The New South Wales planning panel, under their own environmental protection act, has approved this project, and the local landholders and the Aboriginal land council, the body which is the recognised representative body of the local Wiradjuri people, consider the project to be worthwhile and valid and do not object to it; yet the minister, acting on the advice, seemingly, of another group—a dissident group or an alternative group; however you prefer to phrase it—has prioritised their views and their statement of evidence over that of the legally constituted and legitimate authority here.

This is a terrible decision on any respect. It will not only have an implication for that local community in Orange, not only for the local Orange Aboriginal land council, but it will have a chilling effect on resource projects across the country.
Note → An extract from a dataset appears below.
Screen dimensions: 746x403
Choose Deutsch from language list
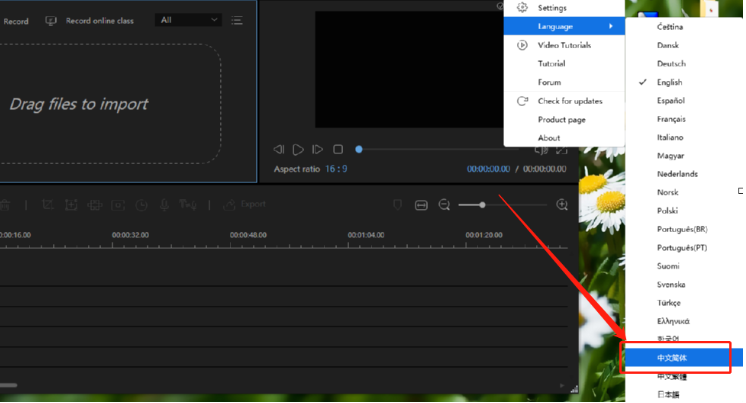[671, 64]
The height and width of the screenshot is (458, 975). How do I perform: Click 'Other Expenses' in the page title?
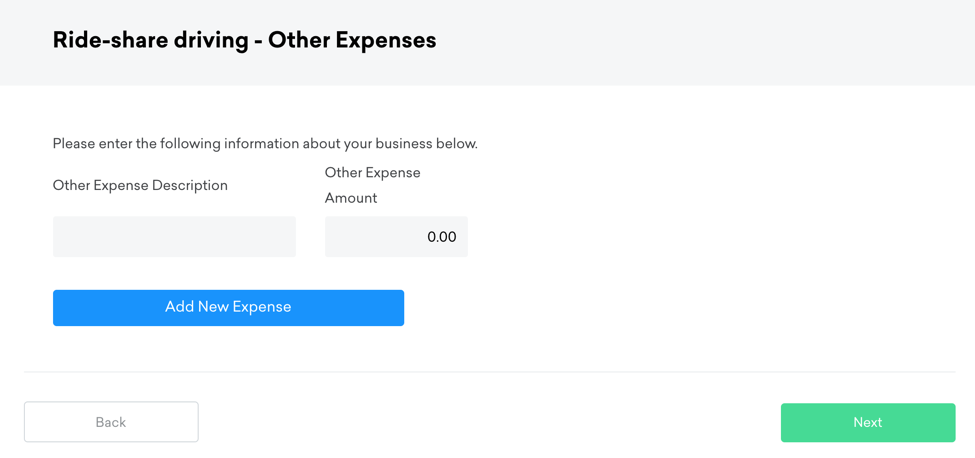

Despite the best efforts of resource companies and extraction companies to consult with local stakeholders, to get local Indigenous groups on board, to protect cultural heritage, to preserve cultural heritage, to re-engineer their projects and plans for the site depending on the input of these groups, they might well find that, having gone through quite an exhaustive process over many years, having done the right thing, having spoken to the correct legally constituted groups, having developed environmental protection and mitigation plans and strategies to make sure local cultural heritage is preserved, at one minute to midnight, when they're in their final capital raise for this project, the environment minister is contacted by another group that purports to represent the area or purports to have identified site of cultural significance and, without testing those claims, without interrogating those claims, but simply accepting them at face value, the minister might issue a section 10 determination, which will undoubtedly frustrate that project, just as it frustrated the Blayney goldmine.
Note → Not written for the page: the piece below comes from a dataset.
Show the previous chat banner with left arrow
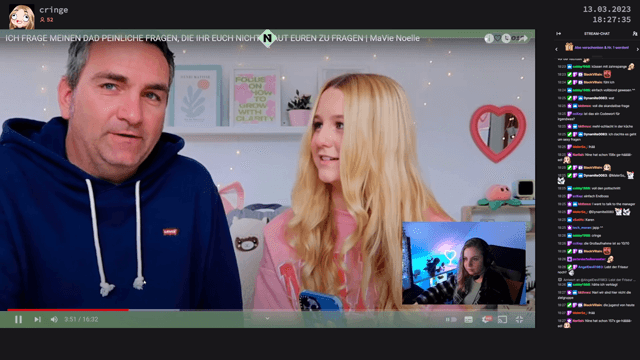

The consequential effect is that it will have a chilling effect on investment in Australia, and it will raise the legitimate concerns of sovereign risk in Australia. What investors value in Australia is predictability of decision-making, certainty of decision-making and a well-understood and well-documented process. They respect our environmental laws. We are free to write them as we wish, and we as the parliament are free to change the laws as we wish. They have a legitimate expectation that, once those laws and frameworks are put in place and the requisite consultation is undertaken, they can depend upon decisions being taken in a predictable manner. That has not happened in this instance, and it has been manifestly clear in the way the minister has handled this.

The minister has failed to provide a statement of reasons and she has been contradicted by her own leader, the Prime Minister, and by the New South Wales Premier, both of whom say they would like to see the project proceed. The minister has hidden from scrutiny, refused to disclose reasons and seemingly refused to discuss the issue despite entreaties with the Orange Local Aboriginal Land Council, who have described the claims on which she bases this determination as baseless. She's hiding from scrutiny on this issue because I think she knows the decision that has been made is a terrible one with consequences that go beyond her particular portfolio and to the heart of Australia's resource industries.
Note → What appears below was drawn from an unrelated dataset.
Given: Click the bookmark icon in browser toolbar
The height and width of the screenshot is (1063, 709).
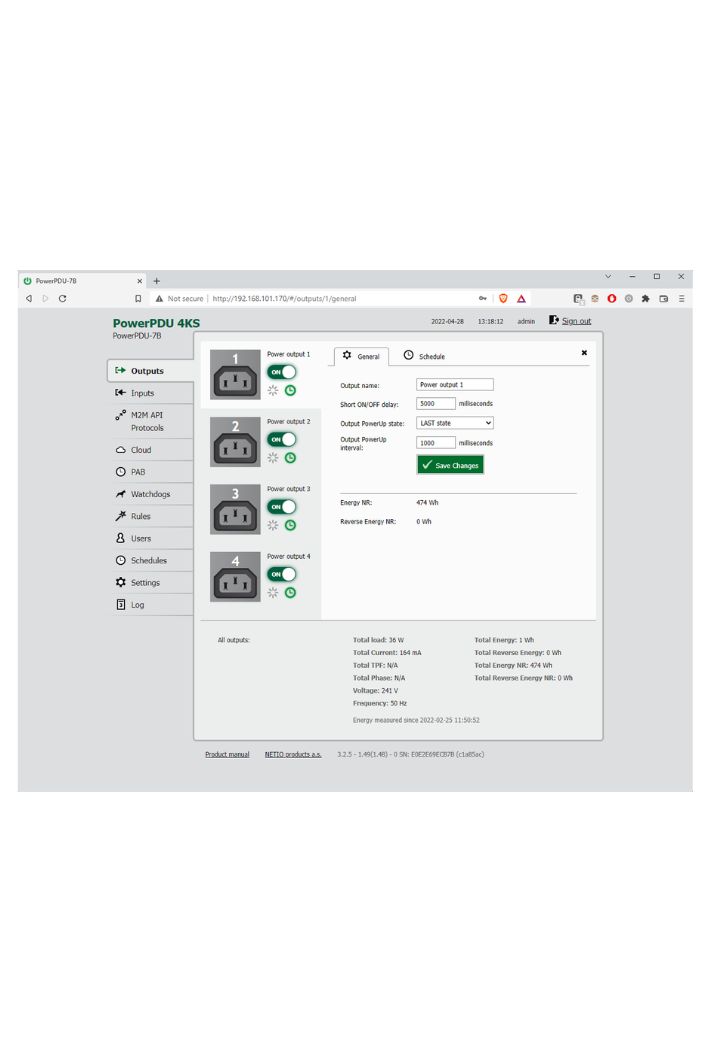Looking at the screenshot, I should pyautogui.click(x=138, y=298).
In the absence of a more compelling and detailed statement of reasons from the minister, I don't think the Senate can have any choice but to support this disallowance motion and seek for the minister or her representative in this chamber to provide a detailed and compelling statements of reasons as to why she didn't listen to the local Indigenous landholding group and why she decided, on the basis of another group, to disregard the work that had been done, disregard the decision of the New South Wales independent planning panel, disregard the views of the Orange Local Aboriginal Land Council and disregard the views of any number of local stakeholders and prevent this project.

In the absence of that compelling reason, we should be supporting this disallowance motion.